[Data listing]
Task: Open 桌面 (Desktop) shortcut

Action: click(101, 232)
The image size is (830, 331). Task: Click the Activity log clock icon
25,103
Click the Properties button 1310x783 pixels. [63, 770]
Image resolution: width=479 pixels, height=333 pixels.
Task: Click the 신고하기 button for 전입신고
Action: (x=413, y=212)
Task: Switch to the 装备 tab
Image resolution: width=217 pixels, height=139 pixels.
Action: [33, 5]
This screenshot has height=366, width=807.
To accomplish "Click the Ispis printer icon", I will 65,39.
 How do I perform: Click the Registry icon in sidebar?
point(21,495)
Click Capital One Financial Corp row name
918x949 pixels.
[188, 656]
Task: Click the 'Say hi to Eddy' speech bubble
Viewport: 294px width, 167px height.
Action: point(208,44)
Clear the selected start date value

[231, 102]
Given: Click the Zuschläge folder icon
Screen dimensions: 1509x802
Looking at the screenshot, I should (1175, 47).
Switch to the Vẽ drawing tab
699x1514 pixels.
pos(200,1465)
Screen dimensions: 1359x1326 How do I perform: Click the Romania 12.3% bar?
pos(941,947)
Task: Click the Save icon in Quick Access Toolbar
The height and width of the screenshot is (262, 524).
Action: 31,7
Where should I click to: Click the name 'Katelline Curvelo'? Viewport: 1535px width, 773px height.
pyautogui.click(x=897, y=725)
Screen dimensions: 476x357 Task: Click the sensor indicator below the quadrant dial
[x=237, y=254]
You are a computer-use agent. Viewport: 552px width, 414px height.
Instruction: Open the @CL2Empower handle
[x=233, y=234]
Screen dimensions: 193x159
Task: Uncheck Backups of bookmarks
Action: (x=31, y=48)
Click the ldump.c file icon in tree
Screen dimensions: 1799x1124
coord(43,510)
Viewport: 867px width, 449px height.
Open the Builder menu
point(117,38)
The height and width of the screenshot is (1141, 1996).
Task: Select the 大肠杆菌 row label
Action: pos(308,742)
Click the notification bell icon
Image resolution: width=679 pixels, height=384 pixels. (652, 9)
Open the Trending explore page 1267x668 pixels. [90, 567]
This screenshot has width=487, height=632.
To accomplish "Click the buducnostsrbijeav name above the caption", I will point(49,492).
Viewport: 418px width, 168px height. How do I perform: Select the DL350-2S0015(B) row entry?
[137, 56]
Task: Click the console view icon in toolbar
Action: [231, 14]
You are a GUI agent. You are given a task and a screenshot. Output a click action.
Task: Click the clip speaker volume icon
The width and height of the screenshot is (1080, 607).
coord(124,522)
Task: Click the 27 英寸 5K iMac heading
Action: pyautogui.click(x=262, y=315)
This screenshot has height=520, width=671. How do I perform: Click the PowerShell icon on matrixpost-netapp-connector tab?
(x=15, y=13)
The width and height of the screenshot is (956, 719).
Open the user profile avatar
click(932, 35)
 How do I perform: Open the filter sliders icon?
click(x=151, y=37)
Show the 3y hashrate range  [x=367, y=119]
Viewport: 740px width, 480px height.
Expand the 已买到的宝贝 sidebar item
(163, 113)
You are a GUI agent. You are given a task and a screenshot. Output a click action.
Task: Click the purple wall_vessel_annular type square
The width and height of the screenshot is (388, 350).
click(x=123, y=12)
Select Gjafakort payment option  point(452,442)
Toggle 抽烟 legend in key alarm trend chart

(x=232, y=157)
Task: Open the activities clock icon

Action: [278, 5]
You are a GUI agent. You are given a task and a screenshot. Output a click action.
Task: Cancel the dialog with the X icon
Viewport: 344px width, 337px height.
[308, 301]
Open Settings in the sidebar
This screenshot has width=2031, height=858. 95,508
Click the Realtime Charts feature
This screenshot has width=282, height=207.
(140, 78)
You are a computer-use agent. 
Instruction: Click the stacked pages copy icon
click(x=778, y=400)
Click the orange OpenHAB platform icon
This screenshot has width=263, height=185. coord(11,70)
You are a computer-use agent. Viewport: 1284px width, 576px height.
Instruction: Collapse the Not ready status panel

**Task to complete**. In the entries from the line with "Screen dimensions: 476x357" up to and including the line with "[x=237, y=254]", replace "sensor indicator" with "status light" and repeat those lines with nothing else changed.

**The output**.
Screen dimensions: 476x357 Task: Click the status light below the quadrant dial
[x=237, y=254]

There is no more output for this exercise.